I walked down the courthouse steps and through the plaza, past a sign that read NO LOITERING AFTER DARK. I didn’t loiter. I came to the street and thought about my truck, which would still be at Jana’s. I could get a cab to take me there, but there were no cabs in sight.
I hiked a block to a bus stop and sat on one end of the bench under the shelter. An elderly black man in a trench coat sat on the other end. His coat had a tear along the shoulder that had been mended with duct tape.
“Do you know when the next bus comes?” I asked him.
“Somewhere ’round six a.m., I guess.”
“Is that the one you’re waiting for?”
“Might as well wait for that as wait for anything.”
There was a map of the bus routes on the shelter wall, and a quick check confirmed that none of the routes would take me anywhere near Jana’s apartment, even if I wanted to wait until six. My back ached from sitting in the white-tile room, and the cut on my temple itched. I was tired. I took out my phone to call a cab, and the display revealed seven missed calls, all of them from Sophie.

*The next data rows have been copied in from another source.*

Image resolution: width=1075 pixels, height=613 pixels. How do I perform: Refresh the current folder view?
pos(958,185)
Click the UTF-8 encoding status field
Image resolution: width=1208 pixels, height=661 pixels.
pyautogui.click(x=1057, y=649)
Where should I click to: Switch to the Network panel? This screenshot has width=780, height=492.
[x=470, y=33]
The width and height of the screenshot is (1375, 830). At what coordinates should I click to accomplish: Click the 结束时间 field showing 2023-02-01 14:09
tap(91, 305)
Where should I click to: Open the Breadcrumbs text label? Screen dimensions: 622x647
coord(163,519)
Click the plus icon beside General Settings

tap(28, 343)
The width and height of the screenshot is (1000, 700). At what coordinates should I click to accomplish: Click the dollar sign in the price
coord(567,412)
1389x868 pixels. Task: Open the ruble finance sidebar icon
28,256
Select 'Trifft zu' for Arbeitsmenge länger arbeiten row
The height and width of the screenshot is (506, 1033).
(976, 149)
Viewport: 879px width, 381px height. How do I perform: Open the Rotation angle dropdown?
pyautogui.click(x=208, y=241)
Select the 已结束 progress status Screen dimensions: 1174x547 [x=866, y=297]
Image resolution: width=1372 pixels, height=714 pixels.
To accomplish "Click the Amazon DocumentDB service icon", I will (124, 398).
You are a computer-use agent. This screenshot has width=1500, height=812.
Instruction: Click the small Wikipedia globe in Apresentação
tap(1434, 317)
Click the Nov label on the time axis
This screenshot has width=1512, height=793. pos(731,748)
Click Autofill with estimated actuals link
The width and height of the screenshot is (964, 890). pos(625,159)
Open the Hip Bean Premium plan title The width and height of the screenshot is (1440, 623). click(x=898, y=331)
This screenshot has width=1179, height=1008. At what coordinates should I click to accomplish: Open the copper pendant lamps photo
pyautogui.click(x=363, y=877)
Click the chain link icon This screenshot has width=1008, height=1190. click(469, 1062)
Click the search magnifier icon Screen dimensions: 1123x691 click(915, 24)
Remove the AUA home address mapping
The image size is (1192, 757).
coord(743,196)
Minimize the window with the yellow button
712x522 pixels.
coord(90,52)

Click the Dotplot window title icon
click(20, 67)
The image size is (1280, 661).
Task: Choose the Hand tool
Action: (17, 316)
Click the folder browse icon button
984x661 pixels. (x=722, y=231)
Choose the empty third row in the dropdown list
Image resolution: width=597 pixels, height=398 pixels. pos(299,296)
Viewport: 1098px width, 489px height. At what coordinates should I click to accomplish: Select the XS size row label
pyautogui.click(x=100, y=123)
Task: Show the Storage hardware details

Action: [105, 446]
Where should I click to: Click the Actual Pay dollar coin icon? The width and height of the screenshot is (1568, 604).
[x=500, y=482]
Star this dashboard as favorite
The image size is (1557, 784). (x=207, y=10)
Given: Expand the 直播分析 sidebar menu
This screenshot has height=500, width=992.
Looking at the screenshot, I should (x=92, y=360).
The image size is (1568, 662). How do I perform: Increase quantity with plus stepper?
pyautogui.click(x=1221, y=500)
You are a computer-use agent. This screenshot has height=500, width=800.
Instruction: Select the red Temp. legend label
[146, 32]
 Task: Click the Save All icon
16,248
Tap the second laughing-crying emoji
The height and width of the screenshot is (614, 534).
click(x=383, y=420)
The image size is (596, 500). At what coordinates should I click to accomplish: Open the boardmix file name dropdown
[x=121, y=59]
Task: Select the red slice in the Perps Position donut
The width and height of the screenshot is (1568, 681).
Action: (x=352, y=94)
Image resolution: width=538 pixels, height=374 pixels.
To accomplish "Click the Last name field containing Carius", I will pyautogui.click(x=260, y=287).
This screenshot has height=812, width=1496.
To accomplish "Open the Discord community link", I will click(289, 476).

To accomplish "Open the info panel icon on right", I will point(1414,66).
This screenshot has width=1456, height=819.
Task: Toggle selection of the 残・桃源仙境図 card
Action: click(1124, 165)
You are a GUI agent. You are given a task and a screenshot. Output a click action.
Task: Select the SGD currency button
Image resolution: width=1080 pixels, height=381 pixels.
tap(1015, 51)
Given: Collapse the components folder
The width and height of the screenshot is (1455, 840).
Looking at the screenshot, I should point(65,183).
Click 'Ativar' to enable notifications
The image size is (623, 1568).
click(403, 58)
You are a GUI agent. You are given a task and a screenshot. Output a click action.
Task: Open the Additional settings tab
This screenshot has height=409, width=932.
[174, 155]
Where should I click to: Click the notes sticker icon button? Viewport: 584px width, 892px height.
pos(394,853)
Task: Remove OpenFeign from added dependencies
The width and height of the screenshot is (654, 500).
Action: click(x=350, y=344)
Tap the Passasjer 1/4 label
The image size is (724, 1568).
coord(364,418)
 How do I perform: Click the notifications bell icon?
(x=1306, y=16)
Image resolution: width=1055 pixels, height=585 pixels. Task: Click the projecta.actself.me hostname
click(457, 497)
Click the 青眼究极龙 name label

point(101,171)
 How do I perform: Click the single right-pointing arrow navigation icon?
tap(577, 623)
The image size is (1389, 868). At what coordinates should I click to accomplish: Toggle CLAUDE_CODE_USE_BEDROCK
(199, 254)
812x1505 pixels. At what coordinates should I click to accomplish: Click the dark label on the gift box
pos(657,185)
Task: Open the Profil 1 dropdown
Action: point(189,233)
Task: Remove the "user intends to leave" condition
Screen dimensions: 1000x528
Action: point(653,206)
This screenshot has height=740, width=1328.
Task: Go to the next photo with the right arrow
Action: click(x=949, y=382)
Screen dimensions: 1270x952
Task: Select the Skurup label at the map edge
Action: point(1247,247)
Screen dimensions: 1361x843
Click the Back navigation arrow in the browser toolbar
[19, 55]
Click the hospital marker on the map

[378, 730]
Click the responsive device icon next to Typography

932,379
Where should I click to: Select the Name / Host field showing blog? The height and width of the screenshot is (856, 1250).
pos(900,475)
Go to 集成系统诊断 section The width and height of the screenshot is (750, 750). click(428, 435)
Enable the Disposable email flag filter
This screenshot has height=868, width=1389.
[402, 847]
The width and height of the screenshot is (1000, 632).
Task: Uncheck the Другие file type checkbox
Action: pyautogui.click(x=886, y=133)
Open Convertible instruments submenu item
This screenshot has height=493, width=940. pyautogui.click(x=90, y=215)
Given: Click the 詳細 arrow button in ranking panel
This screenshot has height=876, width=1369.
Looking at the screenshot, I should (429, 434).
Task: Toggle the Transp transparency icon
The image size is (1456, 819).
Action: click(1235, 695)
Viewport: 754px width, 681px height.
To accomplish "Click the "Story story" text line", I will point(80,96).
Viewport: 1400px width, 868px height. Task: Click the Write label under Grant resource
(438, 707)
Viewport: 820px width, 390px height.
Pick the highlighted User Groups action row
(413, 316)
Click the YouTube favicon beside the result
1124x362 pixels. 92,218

I tried to imagine what I might say to her, came up with nothing, put the phone down on the bench. I leaned my head against the plexiglass wall of the shelter and closed my eyes, just to rest them.
The man in the trench coat said, “You got the wrong idea, son, sleepin’ in a bus stop. Cops’ll roust you for sure.”
“I’m not going to sleep.”
He laughed. “Think I know what a man looks like when he’s ’bout to sleep.”
I slept. Had a dream too, though I don’t remember much of it. I know there was candlelight in it, and Jana Fletcher, and she was alive.